Thank goodness for nonprofit theatre company Girl Be Heard for prominently featuring difficult but important topics in their shows. Their brand of devised theatre is an antidote to society’s complete ignorance of the kinds of issues that negatively affect young girls and women. Inherently educational as well as entertaining, they prove that young women are not all blissfully ignorant of the ways in which images in the media does a huge disservice to females. As their shows are all written by young female artists mostly in their late teens and early 20s, they tend to be refreshingly honest, unapologetic and totally relatable.

Blurred Lines is no exception. Directed by Tiff Roma, the latest show by Girl Be Heard is a take-down of rape culture and the sexual violence perpetrated on women, girls and the trans community in the United States. Telling stories that address the variety of cultures, races and ethnicities represented by the cast, the actors perform a series of short plays that are sometimes satirical, sometimes heartbreaking, and always thought-provoking.

Data records:
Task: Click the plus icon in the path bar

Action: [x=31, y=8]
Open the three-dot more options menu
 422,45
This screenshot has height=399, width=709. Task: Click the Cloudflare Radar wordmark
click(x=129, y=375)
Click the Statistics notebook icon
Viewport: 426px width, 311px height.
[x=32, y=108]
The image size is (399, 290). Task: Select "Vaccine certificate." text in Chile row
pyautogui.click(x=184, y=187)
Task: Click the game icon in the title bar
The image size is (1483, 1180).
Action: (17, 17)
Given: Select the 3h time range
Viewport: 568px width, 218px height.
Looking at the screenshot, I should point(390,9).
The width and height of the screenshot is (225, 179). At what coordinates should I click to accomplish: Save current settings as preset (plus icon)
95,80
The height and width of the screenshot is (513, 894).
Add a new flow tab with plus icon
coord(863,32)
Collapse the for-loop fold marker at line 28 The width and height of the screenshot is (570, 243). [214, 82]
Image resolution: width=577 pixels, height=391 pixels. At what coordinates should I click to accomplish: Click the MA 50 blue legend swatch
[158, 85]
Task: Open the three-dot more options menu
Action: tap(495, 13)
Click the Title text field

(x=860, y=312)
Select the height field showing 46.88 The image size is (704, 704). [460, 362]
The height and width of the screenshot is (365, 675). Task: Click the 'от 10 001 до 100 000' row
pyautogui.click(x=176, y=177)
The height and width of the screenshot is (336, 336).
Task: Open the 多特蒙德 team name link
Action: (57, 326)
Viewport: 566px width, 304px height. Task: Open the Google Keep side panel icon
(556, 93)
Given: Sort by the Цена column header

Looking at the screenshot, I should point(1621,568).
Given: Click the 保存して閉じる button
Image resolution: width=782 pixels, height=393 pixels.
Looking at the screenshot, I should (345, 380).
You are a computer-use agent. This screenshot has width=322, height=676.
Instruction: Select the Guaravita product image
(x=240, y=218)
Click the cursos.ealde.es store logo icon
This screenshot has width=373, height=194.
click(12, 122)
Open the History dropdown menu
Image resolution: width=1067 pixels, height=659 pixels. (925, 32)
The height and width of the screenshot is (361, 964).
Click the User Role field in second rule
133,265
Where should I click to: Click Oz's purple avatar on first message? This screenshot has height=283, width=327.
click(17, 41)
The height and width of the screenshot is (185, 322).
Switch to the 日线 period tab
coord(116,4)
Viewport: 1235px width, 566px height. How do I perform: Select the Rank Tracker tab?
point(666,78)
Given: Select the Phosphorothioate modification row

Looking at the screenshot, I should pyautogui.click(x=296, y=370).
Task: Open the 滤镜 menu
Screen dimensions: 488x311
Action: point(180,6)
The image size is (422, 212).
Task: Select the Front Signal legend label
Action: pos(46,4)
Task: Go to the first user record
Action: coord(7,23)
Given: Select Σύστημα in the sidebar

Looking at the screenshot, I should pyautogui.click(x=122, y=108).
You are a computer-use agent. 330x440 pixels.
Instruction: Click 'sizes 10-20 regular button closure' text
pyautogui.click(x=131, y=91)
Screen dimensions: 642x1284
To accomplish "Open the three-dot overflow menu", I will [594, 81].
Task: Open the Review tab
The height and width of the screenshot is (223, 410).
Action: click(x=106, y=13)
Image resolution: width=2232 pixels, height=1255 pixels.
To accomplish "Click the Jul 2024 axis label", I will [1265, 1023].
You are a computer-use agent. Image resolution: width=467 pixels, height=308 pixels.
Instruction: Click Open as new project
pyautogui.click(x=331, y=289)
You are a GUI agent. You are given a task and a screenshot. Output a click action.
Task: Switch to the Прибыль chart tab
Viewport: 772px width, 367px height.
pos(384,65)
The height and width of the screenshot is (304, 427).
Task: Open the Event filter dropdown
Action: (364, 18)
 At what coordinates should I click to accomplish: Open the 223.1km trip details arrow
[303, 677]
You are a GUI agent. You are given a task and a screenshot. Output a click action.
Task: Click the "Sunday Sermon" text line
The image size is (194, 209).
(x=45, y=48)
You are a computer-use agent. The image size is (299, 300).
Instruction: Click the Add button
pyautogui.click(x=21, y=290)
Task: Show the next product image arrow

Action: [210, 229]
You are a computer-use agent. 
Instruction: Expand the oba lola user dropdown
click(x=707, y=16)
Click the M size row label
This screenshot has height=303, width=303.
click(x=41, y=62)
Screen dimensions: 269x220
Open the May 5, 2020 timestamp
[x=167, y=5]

TASK LIST:
- a) In the passage about Girl Be Heard, who directed Blurred Lines?
- b) Please continue the passage about Girl Be Heard, picking up right after its final sentence.

ANSWERS BY ITEM:
- a) Tiff Roma

- b)
A college applicant (Gabriela Carrera) tries to write her admissions essay amid confusing feelings about her sexuality, which has been continually suppressed by her family yet encouraged by the media. A college student (Jesse Krebs) wakes up in a male friend’s bed struggling to remember what happened after drinking too much coconut rum. A young woman (Allison Flom) dictates a letter to a woman she witnessed getting beaten by her husband in public. A Latina mother (Maria Diez) tries to explain machismo to her 7-year-old son, worrying that he’s either too young to understand or too old to change his mindset from what he’s witnessed already.

These are only a few of the stories the ensemble of Girl Be Heard so bravely amplify. They speak for the voiceless, the ones who cannot speak out for fear that their lives will be in jeopardy. Girl Be Heard shows should be required viewing for all school curricula, and that is exactly their mission. Instead of teaching what it means to be female through a male-dominated media with all its hypersexuality mixed with misplaced body and slut shaming on top of a culture that silences rape survivors, this group aims to reach girls the only way they know how: through their intellect.